## Alıştırma kayıtları

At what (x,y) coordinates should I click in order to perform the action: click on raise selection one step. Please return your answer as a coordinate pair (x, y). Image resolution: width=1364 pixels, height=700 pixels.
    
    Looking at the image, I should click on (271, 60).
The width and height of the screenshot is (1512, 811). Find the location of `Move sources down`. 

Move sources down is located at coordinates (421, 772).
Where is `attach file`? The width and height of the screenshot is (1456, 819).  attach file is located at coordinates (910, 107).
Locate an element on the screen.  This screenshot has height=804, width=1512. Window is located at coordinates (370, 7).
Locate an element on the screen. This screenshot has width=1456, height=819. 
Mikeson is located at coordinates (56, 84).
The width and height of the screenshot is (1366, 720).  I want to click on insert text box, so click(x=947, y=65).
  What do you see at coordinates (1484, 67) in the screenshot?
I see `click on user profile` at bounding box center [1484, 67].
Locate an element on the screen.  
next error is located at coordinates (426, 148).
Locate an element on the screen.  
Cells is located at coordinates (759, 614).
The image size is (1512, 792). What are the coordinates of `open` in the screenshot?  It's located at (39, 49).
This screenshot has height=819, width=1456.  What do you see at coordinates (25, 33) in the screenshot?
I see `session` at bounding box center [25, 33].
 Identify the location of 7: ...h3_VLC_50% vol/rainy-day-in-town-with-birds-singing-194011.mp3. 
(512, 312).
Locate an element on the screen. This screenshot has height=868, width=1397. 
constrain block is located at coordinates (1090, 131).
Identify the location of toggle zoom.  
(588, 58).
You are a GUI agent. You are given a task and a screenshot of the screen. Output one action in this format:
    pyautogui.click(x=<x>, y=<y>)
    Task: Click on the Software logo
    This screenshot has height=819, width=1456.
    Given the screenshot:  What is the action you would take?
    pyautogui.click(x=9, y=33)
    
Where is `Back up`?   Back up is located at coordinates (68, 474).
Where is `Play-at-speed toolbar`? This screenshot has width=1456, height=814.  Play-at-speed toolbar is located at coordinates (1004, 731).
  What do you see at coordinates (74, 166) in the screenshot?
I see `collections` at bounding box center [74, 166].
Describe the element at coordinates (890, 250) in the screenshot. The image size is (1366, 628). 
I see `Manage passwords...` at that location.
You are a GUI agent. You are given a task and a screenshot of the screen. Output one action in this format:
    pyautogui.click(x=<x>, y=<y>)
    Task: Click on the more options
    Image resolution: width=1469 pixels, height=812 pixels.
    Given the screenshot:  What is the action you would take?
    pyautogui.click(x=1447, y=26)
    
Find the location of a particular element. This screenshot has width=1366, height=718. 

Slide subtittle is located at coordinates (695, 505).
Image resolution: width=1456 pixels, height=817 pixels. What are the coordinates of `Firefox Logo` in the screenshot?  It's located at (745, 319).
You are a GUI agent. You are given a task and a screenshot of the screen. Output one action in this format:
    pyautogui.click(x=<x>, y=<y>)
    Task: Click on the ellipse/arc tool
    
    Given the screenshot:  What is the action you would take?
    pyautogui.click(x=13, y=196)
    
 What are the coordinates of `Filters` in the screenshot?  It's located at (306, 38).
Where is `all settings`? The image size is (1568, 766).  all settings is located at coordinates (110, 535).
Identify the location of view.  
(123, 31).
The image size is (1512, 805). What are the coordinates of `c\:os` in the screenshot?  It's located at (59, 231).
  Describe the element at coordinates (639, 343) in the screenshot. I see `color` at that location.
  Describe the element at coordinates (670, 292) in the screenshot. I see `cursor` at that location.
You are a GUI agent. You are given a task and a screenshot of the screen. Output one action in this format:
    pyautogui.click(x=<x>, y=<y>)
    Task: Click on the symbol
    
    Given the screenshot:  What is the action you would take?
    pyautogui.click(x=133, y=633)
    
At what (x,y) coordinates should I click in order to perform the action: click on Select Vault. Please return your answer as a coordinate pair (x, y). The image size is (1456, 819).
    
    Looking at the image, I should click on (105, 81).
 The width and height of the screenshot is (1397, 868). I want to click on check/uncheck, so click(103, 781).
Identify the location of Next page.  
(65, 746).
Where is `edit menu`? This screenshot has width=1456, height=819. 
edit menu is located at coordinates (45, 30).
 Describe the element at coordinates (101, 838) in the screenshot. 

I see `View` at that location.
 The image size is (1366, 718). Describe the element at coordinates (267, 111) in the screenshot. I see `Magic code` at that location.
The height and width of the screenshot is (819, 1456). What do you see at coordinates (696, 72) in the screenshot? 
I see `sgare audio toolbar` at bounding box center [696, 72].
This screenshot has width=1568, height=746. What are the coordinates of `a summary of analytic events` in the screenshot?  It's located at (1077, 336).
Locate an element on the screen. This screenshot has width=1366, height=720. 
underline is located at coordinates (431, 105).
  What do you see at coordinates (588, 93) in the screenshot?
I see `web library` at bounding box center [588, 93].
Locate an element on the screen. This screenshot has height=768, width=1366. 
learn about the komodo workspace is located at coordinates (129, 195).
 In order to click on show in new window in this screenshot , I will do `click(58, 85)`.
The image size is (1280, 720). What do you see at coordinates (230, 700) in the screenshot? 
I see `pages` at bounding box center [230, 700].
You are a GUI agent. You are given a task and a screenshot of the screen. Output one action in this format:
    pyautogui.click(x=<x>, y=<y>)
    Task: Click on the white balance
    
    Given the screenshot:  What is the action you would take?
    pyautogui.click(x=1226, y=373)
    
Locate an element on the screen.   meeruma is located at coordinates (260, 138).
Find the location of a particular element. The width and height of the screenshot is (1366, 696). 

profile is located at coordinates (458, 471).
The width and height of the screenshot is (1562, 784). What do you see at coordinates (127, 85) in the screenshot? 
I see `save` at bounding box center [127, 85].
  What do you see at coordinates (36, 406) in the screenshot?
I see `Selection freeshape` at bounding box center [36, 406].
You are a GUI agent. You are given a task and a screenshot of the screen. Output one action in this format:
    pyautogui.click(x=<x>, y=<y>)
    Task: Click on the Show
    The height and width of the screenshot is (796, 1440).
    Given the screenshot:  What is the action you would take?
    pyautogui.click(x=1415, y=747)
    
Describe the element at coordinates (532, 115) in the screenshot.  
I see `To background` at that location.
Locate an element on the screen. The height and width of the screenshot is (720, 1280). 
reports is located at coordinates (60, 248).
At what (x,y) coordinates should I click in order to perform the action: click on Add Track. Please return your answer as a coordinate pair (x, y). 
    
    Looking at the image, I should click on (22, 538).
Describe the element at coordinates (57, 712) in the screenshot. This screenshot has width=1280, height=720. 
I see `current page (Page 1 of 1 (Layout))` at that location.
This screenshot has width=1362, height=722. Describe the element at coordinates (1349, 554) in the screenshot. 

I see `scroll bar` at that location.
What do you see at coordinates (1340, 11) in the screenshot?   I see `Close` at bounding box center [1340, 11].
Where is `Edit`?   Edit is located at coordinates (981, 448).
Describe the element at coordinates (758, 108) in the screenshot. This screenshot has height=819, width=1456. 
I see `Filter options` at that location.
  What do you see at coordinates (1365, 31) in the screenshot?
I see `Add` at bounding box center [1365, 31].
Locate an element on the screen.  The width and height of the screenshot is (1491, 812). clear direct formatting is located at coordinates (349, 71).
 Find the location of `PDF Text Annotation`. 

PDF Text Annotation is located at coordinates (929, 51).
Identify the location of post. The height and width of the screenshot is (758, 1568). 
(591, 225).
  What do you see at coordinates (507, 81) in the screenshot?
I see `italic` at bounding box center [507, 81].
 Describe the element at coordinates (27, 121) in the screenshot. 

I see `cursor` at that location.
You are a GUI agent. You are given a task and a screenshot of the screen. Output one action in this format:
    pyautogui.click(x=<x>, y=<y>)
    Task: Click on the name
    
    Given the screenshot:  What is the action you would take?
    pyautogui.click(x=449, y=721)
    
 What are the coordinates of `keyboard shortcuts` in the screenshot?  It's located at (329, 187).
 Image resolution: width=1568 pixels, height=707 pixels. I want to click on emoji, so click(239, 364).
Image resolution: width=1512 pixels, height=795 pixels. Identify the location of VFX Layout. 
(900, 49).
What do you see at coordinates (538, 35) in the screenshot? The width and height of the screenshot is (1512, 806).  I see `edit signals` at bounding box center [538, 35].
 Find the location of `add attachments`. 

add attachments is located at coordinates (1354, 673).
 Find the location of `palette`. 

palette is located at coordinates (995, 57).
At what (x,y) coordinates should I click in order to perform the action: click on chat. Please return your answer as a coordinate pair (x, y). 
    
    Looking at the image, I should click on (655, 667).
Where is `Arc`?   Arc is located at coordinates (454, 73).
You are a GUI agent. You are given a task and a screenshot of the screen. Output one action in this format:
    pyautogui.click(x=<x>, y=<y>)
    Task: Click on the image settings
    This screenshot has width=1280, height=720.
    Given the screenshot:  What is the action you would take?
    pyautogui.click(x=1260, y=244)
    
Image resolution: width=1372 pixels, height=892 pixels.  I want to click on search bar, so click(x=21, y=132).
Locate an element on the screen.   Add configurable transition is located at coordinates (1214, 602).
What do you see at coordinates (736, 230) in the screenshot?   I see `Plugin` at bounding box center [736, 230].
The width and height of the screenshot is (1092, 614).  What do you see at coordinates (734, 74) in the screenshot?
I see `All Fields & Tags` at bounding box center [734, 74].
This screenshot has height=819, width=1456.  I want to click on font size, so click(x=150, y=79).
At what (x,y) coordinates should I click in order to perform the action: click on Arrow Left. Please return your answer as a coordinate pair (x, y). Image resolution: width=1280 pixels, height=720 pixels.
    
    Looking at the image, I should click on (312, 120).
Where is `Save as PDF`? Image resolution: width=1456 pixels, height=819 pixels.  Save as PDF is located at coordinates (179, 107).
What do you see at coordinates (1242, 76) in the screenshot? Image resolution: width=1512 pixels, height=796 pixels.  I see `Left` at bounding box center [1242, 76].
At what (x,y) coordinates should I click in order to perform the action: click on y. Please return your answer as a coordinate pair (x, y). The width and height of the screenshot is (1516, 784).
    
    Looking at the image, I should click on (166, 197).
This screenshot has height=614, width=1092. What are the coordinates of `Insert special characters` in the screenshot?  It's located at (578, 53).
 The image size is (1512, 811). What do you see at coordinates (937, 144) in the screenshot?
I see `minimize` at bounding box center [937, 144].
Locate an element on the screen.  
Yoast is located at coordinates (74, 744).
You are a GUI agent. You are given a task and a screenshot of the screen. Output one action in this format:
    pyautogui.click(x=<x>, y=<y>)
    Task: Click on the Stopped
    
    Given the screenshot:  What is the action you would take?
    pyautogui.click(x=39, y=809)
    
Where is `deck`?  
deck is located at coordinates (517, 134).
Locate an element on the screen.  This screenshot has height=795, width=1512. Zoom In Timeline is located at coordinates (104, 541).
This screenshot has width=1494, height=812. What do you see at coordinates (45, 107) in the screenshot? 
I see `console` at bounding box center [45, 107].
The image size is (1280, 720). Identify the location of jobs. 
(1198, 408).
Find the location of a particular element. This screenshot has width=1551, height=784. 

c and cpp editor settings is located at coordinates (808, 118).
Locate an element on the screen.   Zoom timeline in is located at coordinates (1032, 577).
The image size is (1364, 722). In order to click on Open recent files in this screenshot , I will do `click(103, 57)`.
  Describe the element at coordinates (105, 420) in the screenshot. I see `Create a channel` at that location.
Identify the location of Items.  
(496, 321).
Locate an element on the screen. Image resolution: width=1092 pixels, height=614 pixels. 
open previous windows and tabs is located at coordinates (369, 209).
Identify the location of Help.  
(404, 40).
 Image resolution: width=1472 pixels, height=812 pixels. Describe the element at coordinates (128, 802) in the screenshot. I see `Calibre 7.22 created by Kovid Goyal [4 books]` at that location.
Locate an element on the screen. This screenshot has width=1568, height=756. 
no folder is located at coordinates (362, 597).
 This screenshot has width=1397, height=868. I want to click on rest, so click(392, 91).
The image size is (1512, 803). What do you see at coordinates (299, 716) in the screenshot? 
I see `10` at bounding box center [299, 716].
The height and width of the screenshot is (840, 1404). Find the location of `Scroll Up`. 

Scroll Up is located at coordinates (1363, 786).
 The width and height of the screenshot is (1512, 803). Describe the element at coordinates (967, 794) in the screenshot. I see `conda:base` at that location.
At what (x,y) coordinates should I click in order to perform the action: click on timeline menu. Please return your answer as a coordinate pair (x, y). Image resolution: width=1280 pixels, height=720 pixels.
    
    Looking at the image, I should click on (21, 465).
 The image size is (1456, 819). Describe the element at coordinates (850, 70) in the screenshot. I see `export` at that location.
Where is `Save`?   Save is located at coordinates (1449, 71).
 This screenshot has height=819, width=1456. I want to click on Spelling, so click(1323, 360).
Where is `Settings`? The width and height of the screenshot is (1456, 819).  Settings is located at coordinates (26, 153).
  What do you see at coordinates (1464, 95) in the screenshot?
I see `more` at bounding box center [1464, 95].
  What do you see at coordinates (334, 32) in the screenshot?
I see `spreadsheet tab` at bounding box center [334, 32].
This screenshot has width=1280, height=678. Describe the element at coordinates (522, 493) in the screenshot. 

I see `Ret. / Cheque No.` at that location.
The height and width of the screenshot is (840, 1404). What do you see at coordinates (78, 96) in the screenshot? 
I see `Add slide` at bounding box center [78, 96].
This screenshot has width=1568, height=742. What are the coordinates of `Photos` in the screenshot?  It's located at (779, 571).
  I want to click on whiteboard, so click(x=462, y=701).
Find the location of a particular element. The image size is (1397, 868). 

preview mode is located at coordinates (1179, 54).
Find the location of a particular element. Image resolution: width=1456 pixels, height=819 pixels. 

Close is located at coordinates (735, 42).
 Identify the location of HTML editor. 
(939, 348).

## Yazılı alıştırma
İçinde "Find the location of a particular element. The image" geçen satırdan başlayıp kayıtların sonuna kadar uzanan satırları, her iki uç dahil, hiçbir değişiklik yapmadan kopyalayın.

## Alıştırmanın cevabı
Find the location of a particular element. The image size is (1397, 868). 

preview mode is located at coordinates (1179, 54).
Find the location of a particular element. Image resolution: width=1456 pixels, height=819 pixels. 

Close is located at coordinates (735, 42).
 Identify the location of HTML editor. 
(939, 348).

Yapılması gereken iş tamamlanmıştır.